Können Sie die Ressentiments auf Seiten der Städtischen Kliniken verstehen – Skeptiker sprechen von einer „feindlichen Übernahme“?
Nein. Wir bieten dem Personal riesige Chancen und würden den Gesundheitsstandort insgesamt stärken. Von einer „feindlichen Übernahme“ kann keine Rede sein, wir planen eine „freundliche Mehrheitsbeteiligung“.
Was halten Sie von dem Begriff „Rheinische Charité“?
Wir sollten schon einen griffigen Namen finden, der zu uns passt.
Wie geht das Prozedere denn jetzt konkret weiter?
Wir werden bis Weihnachten ein sogenanntes indikatives Angebot gegenüber der Oberbürgermeisterin abgeben, in dem wir offiziell unser Interesse zum Eingehen einer strategischen Partnerschaft bekunden werden. Dann ist es zunächst an den politischen Gremien der Stadt, sich dazu zu verhalten.
Wann würden Sie denn gerne an den Kliniken die neuen Schilder anschrauben?
Wenn es dazu kommt, sollten wir das schwungvoll und schnell machen. Wir wollen in wenigen Monaten so weit sein, die wirtschaftlichen Risiken abschätzen zu können. Bis Ende des Jahres 2018 würden wir gerne zum Abschluss kommen. Das Zusammenwachsen wird sicherlich einige Jahre in Anspruch nehmen.
Was kosten die Städtischen Kliniken – handelt es sich angesichts der hohen Defizite um einen symbolischen Betrag?
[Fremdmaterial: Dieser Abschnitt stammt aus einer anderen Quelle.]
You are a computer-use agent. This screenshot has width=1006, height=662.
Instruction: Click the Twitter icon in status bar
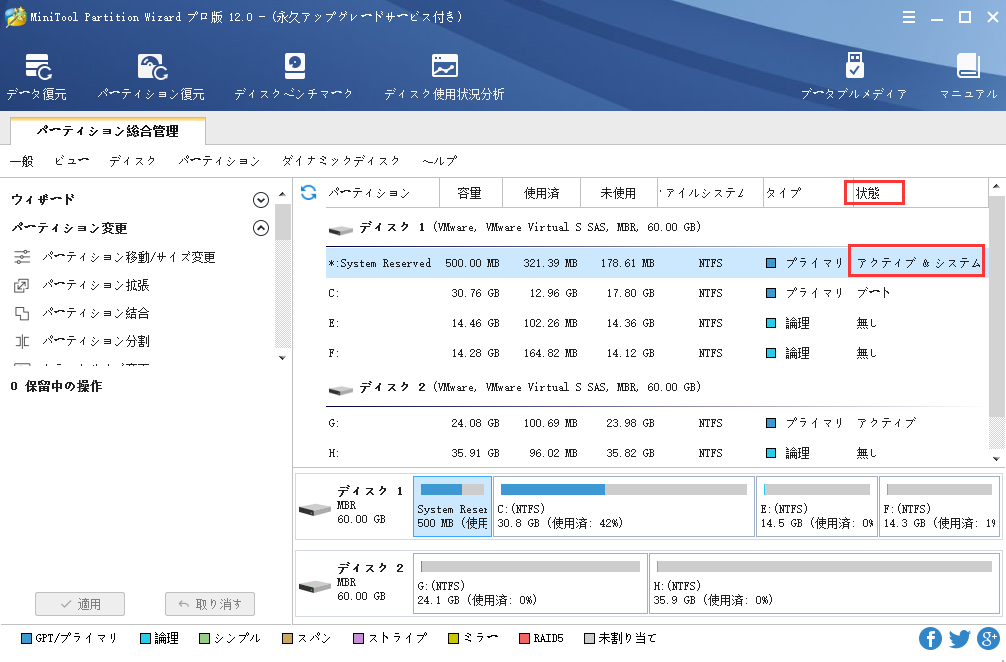click(x=958, y=637)
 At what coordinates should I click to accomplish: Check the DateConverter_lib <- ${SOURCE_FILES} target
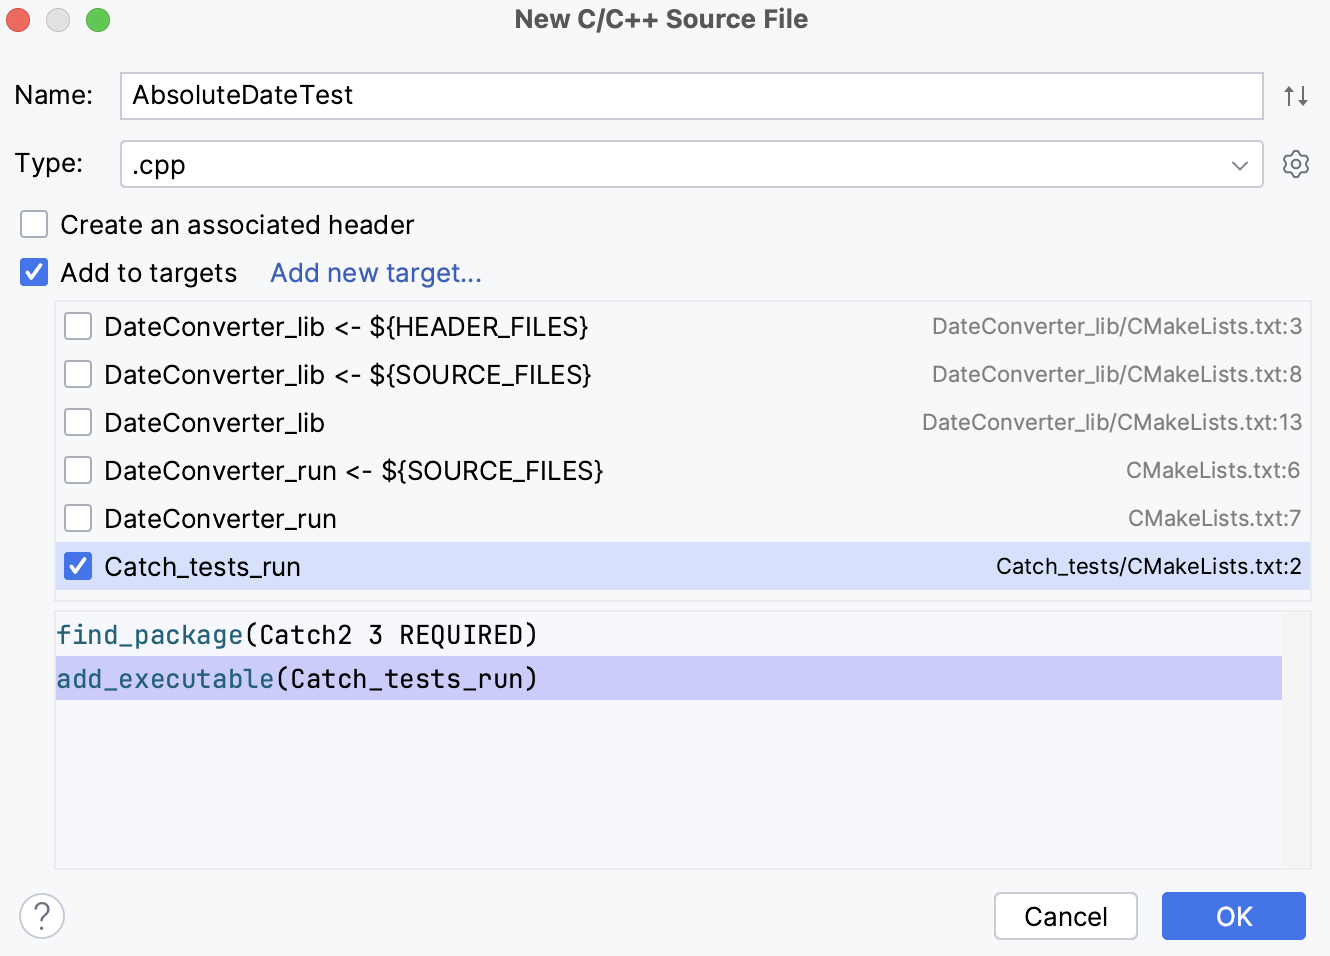(x=78, y=374)
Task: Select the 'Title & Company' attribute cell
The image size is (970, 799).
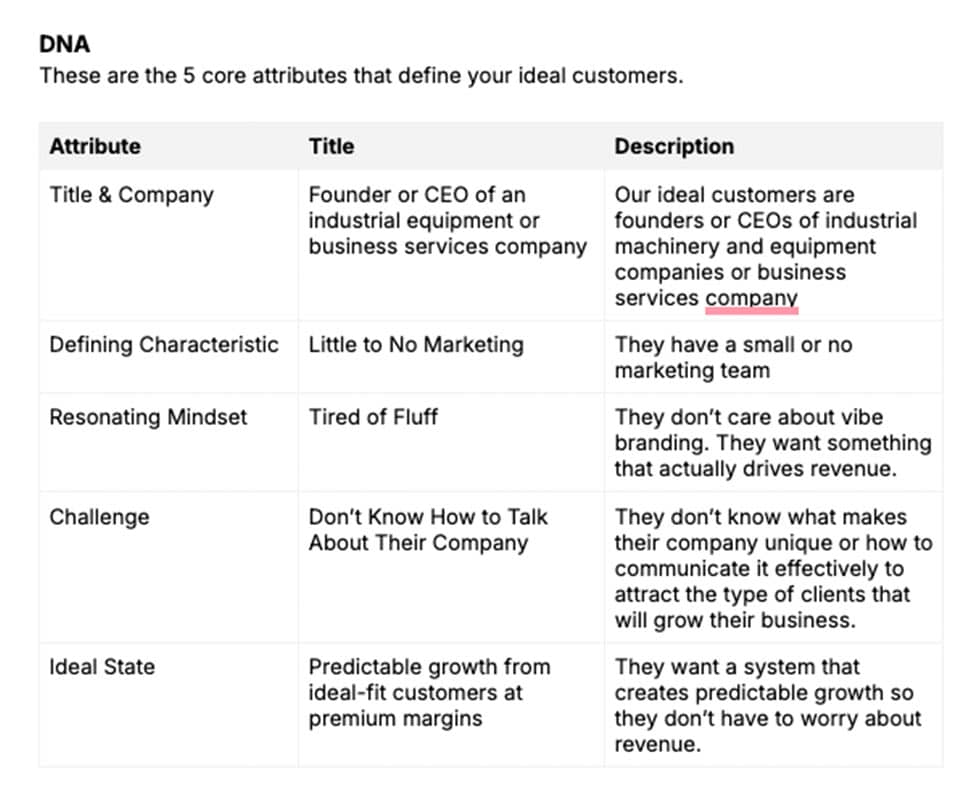Action: click(131, 195)
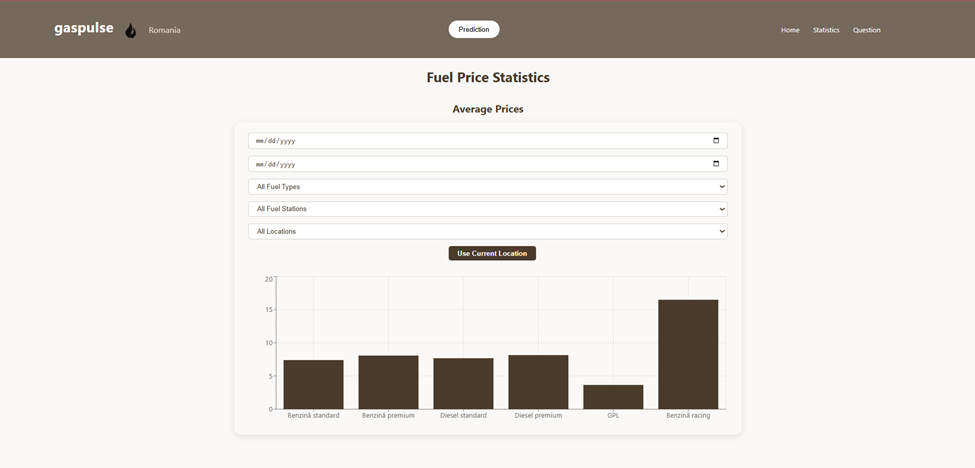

Das können wir jetzt noch nicht sagen.
Müsste der Verbund neue Gebäude bauen?
Davon gehe ich aus. Unser Campus in Lindenthal hat kein großes Wachstumspotenzial mehr. In Merheim scheint mir mehr Luft sein.
Können Sie sich eine Jobgarantie für alle Mitarbeiter vorstellen?
Das halte ich für vorstellbar – ein Beschäftigungspakt wird sicher Gegenstand der Verhandlungen werden.